Work to be completed -
Your task is to copy each line of the material below that includes "Expand".

━━━━━━

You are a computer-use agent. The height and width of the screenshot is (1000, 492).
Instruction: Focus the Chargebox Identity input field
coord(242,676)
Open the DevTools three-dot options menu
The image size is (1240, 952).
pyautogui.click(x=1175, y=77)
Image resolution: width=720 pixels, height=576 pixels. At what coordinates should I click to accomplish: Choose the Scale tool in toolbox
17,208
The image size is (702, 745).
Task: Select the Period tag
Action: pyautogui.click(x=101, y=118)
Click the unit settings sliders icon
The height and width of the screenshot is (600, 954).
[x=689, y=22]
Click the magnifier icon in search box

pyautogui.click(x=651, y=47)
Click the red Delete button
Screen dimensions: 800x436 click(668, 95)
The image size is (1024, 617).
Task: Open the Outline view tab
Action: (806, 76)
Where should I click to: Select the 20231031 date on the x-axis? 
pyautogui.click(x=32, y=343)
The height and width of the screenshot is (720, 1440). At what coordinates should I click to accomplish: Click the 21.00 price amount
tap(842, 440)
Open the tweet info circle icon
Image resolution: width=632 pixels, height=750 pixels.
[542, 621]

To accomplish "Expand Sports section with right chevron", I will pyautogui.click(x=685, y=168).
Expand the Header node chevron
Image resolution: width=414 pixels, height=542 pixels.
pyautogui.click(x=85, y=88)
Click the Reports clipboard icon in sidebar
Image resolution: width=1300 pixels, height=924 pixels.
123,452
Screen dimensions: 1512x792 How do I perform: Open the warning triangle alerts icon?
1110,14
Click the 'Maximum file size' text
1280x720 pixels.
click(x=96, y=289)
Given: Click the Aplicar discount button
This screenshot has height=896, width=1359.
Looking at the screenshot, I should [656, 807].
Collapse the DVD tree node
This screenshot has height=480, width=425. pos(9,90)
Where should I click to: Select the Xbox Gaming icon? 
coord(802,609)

━━━━━━

Answer area -
To accomplish "Expand Sports section with right chevron", I will pyautogui.click(x=685, y=168).
Expand the Header node chevron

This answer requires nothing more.